Goblin-goblin itu terasa olehku seperti mulai melakukan serangan, walau aku tak melihat mereka. “Akhir?” ku terus berbicara sendiri, dengan tetap memejamkan mataku. Tiba-tiba ku merasakan sesuatu yang aneh pada tangan kiriku. Mataku yang terpejam merasa silau, seperti ada suatu cahaya. Perlahan ku mencoba membuka mataku. Tapi.... Blaaarrrr..... tiba-tiba saja terjadi sesuatu seperti ledakan kecil yang menghempaskan para goblin, menjauhkan mereka dariku, dan aku pun ikut sedikit terlompat, kemudian terjatuh ke atas tanah yang kupijaki sebelumnya. Apa yang terjadi? Ledakan itu sepertinya berasal dariku. Ku berusaha untuk segera bangkit, tapi tangan kiriku merasa sangat berat, seperti memegang sesuatu yang sangat berat, padahal sebelumnya aku hanya memegang bola kristal itu. Apa? Ku menoleh ke kiri untuk melihat tangan kiriku, ternyata ku baru sadar, rupanya tangan kiriku sudah memegang gagang dari sebuah pedang yang sangat besar. Bahkan bisa dibilang pedang ini lebih besar dari tubuhku. Panjangnya sekitar 1,8 meter dengan lebar sekitar 0,4 meter dan panjang gagangnya sekitar 0,3 meter. Dan pada bagian antara gagang dengan bilah pedang yang tajam terdapat sebuah kristal berwarna biru gelap yang berkilau. Tunggu.... jangan-jangan pedang ini.... Uh, tanpa pikir panjang lagi, ku berusaha untuk bangkit. Tapi pedang ini terlalu berat. Sial. Ku melihat sekeliling. Terlihat para goblin masih terkapar di sana-sini. Ku harus bergegas pergi. Tanpa buang-buang waktu lagi, ku berjalan dengan menyeret pedang itu. Terlalu berat. Ku menyeretnya menggunakan kedua tanganku. Jika dilihat-lihat, pedang ini bagus dan menarik. Pedang ini sepertinya tajam di satu sisi, jika dilihat dari bentuknya yang melengkung di satu sisi. Pada bilah pedangnya yang lebar, ku dapat melihat ukiran-ukiran yang menarik, walau ku tak mengerti maksudnya.

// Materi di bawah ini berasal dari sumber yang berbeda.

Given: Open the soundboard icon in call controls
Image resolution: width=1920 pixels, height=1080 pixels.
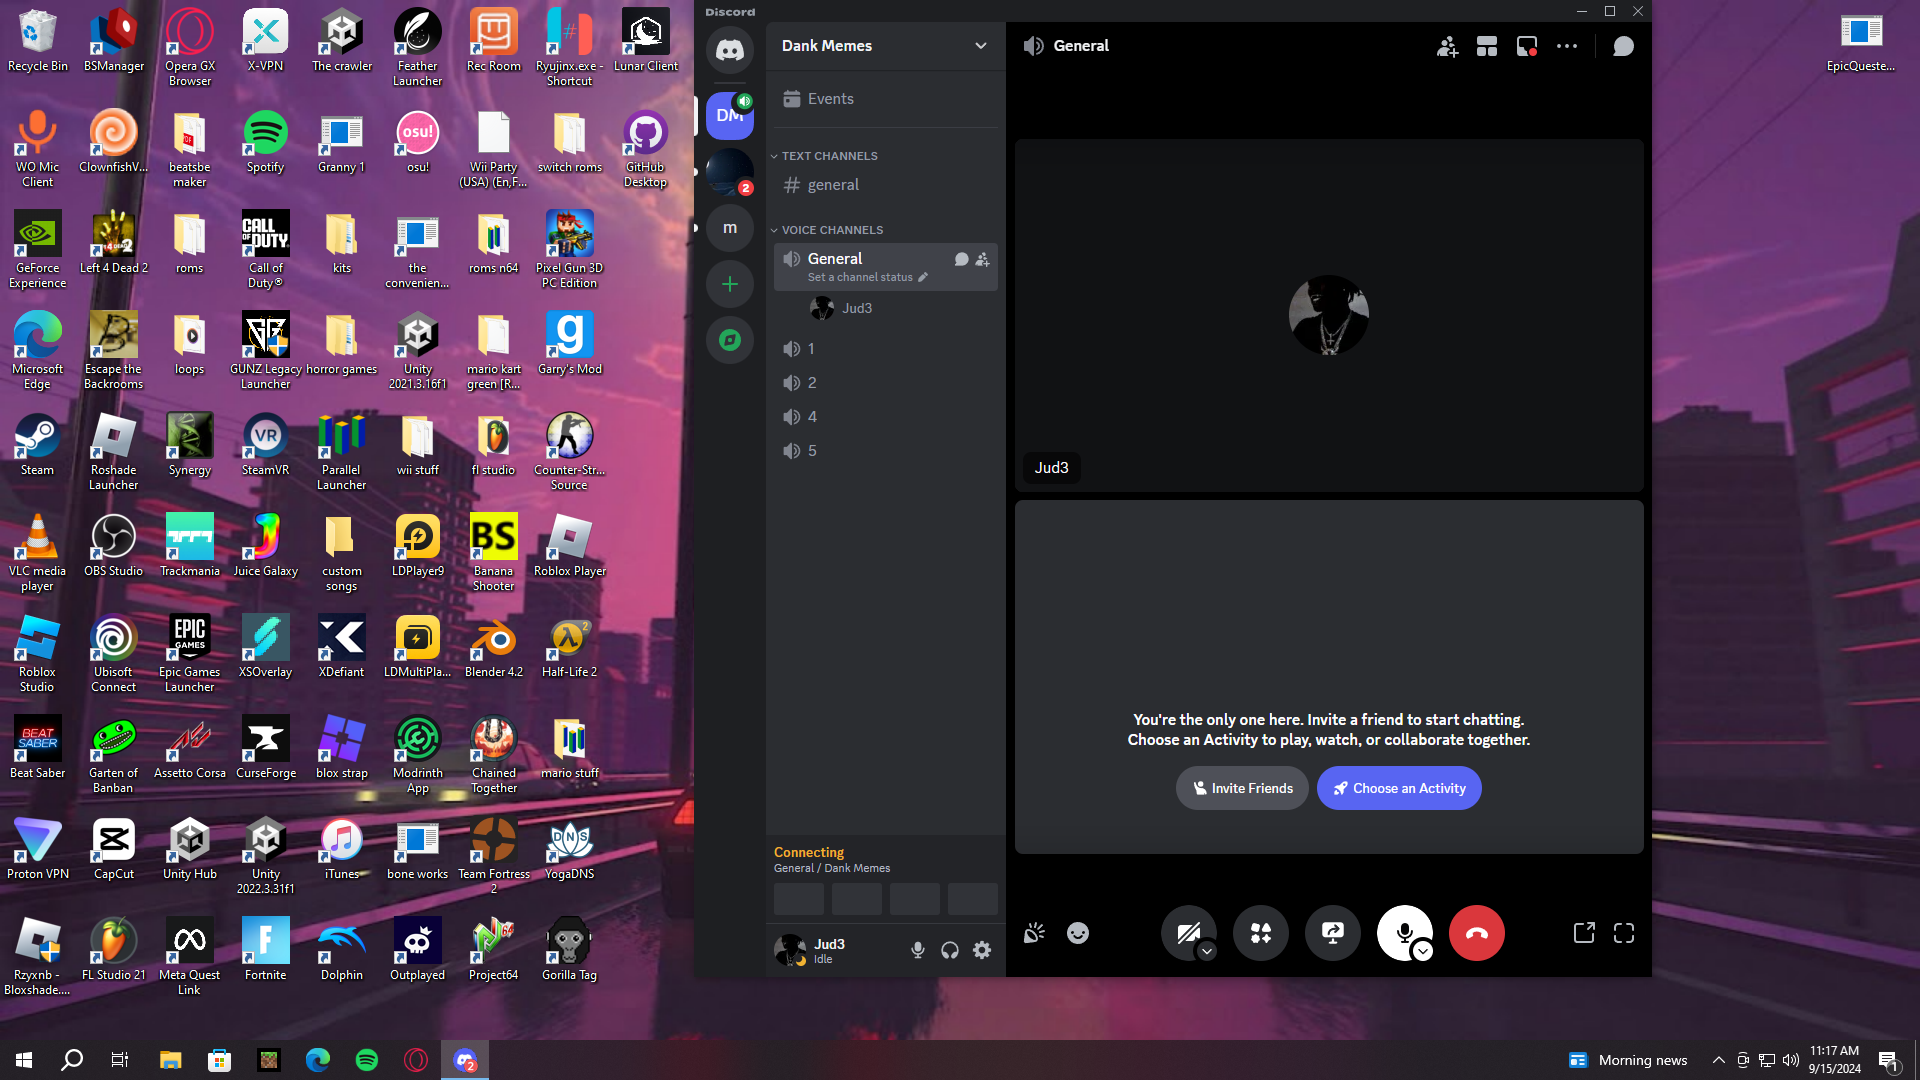Looking at the screenshot, I should [1034, 933].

Jadi, inilah yang sebenarnya ShadowZ berikan padaku, sebuah Great Sword. Ya boleh saja pedang ini memiliki kekuatan dahsyat yang menakjubkan. Tapi.... ini berat sekali, mungkin ini lebih dari 30 kg. Uh, tapi kenapa ShadowZ tak pernah menggunakannya yah? Entahlah, ku terus menyeret pedang ini dan terus melangkah entah kemana. Sesekali ku mencoba mengayunkan pedang, mencoba untuk membiasakannya. Benar juga. Kemudian ku berhenti dan melihat ke sekeliling. Memastikan ku berada di tempat yang cukup aman. Lalu ku mencoba untuk berlatih mengayunkan pedang ini. Ya, sekarang aku harus berlatih sendiri, dengan pedang ini tentunya.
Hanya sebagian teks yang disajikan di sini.